I've cobbled together a time-domain algorithm so far, which is fairly simple. Assume I'm dealing with a 96khz sample rate here. If you're in 44.1 land you'll need to change a few numbers around.
- Highpass the signal at ~10khz. I use a FIR filter for this although I suppose any decently designed filter would work. Passband tolerances can be very wide, as long as the stopband rejection is extremely high.
- Divide the signal into 10-sample chunks. (ie, whatever highpass cutoff you set in step 1, block up the data so that the block length is not smaller than the period of the cutoff frequency.)
- Calculate the RMS average of each block's samples, yielding an RMS amplitude plot at ~0.1ms resolution.
- Run a highpass FIR filter over the RMS signal. The goal here is to sum up a potential transient's signal, and the signal around it if it straddles more than one sample, and subtract the average neighboring signal amplitude around the transient to obtain an estimate of the real transient amplitude.
- Threshold the filtered RMS signal to select amplitudes greater than 0.
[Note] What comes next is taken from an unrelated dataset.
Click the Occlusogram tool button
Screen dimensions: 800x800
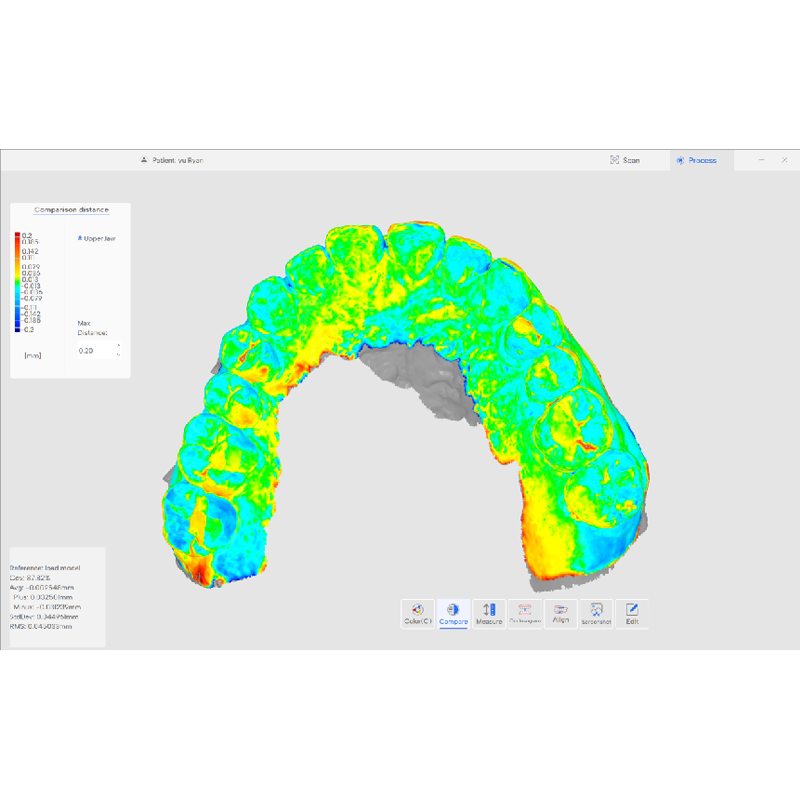(x=525, y=613)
- Sum the filtered RMS signal samples together, and divide by the signal duration in seconds, to obtain a figure of merit representing the total transient energy across the waveform
At 10khz, most of the energy is either electricial noise, or pops/ticks, or mistracking in the case of vinyl (which can generate astonishingly high harmonics!). Any lower of a cutoff frequency and it seems that too much musical material creeps into the energy measurements, which raises the average background energy level and so reduces the sensitivity.
Another benefit of such a high cutoff is that the resulting block length is small enough to detect transients that are only a short space apart (perhaps 1ms). Depending on the length of the FIR highpass in #4, legitimate pops and ticks could be filtered out if they occur often enough.
Has anybody else done anything similar to this, and can document their algorithm? Any suggestions on testing this properly?